▶ [WHAT YOU SHOULD DO]: Return every line of the entries below that contains the word "link". Match case exactly.

▶ [Word and element pointing entries]:
============
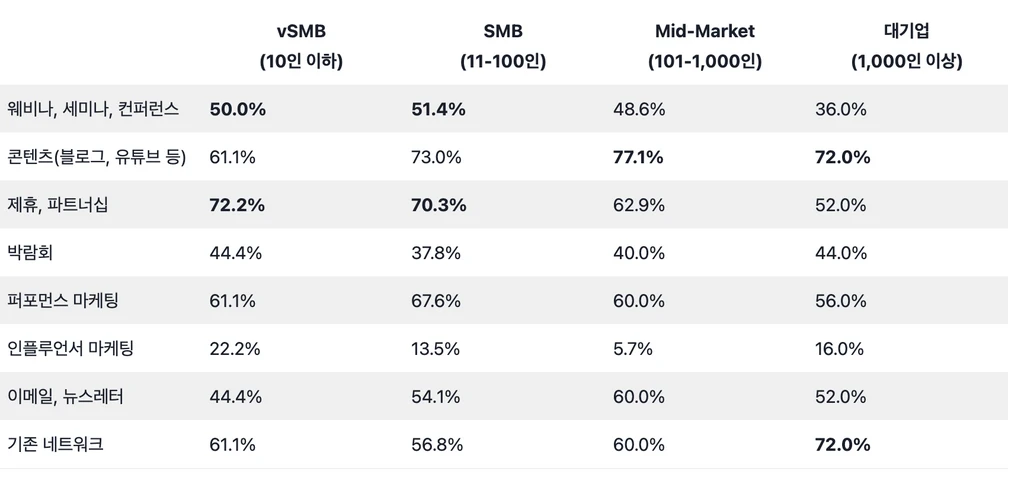Click the 67.6% performance marketing cell

(436, 301)
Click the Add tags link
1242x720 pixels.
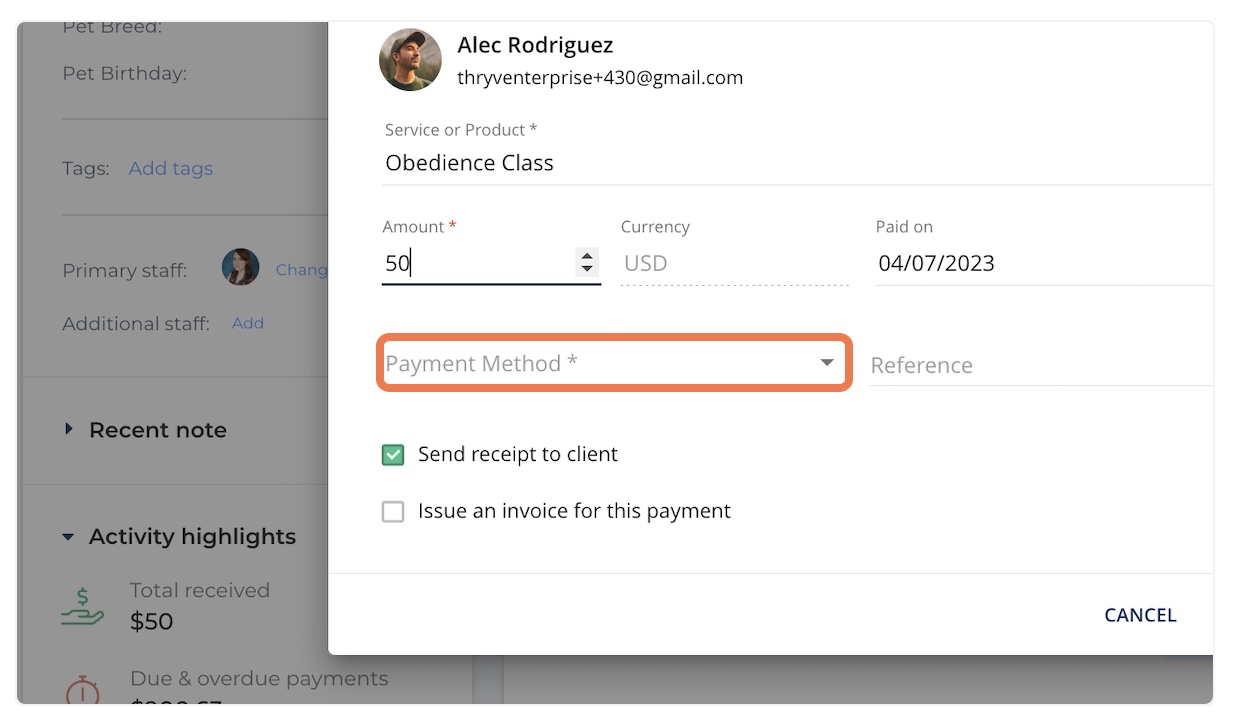point(171,169)
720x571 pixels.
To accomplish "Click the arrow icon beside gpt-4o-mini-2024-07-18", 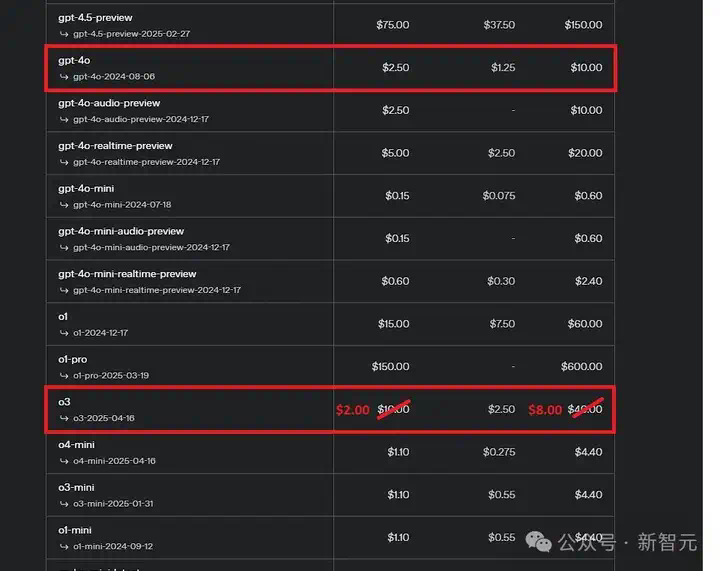I will (x=64, y=205).
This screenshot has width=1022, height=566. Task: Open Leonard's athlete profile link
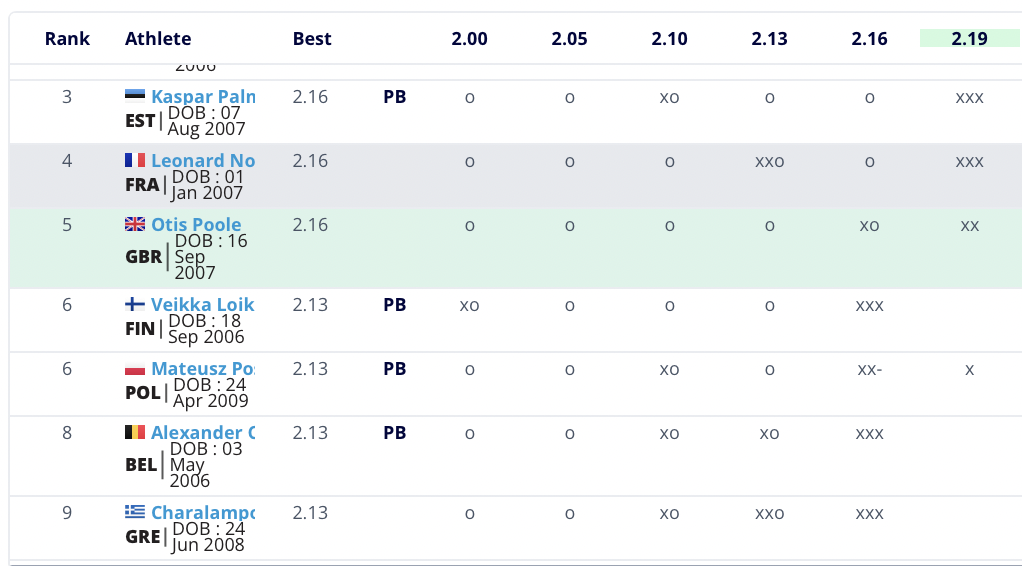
============
▶ [FINAL RESULT]:
Click the Add tags link
This screenshot has width=1022, height=566. Task: Open Leonard's athlete profile link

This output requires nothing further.